Top of Records for processing

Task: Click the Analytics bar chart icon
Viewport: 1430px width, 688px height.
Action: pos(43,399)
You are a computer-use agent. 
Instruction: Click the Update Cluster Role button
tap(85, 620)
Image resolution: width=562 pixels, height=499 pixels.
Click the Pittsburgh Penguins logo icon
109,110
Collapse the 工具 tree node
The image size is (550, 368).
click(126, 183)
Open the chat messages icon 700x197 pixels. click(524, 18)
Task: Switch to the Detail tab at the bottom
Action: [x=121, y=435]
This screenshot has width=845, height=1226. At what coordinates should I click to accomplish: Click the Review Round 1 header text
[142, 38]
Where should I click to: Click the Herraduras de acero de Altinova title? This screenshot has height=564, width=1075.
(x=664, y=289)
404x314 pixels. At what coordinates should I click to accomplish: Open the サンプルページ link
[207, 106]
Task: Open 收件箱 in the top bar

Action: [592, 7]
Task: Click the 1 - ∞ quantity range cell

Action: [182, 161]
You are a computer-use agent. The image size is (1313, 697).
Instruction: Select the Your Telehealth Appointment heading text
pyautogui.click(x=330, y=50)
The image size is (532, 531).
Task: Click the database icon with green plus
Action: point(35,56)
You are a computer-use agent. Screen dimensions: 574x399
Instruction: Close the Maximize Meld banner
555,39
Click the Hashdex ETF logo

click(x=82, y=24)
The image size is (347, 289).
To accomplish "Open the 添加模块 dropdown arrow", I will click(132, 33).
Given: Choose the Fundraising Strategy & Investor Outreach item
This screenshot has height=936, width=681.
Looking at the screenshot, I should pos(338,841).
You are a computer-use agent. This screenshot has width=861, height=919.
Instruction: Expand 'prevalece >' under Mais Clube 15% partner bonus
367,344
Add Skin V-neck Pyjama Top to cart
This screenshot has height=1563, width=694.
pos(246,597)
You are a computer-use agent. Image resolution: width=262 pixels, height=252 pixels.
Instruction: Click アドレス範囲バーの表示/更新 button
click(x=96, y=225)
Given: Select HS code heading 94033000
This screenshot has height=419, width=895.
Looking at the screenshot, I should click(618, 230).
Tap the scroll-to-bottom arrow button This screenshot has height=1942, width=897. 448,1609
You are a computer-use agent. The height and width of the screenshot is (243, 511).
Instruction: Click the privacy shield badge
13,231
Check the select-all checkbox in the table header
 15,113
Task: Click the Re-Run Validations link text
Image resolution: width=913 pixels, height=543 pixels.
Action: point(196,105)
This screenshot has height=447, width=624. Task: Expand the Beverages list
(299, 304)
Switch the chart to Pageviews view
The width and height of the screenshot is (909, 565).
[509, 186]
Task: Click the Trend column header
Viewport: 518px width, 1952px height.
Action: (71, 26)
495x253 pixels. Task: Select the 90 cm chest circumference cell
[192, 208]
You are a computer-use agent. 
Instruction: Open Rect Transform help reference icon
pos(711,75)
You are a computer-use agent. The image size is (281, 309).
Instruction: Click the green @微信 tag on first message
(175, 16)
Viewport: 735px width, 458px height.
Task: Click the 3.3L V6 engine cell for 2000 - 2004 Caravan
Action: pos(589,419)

Bottom of Records for processing

Assigned task:
Sift the data above for lines with "agent", then copy each one.

Exercise output:
You are a computer-use agent. 
You are a computer-use agent. The image size is (1313, 697).
You are a computer-use agent. Screen dimensions: 574x399
You are a computer-use agent. This screenshot has width=861, height=919.
You are a computer-use agent. Image resolution: width=262 pixels, height=252 pixels.
You are a computer-use agent. The height and width of the screenshot is (243, 511).
You are a computer-use agent. 
You are a computer-use agent. The image size is (281, 309).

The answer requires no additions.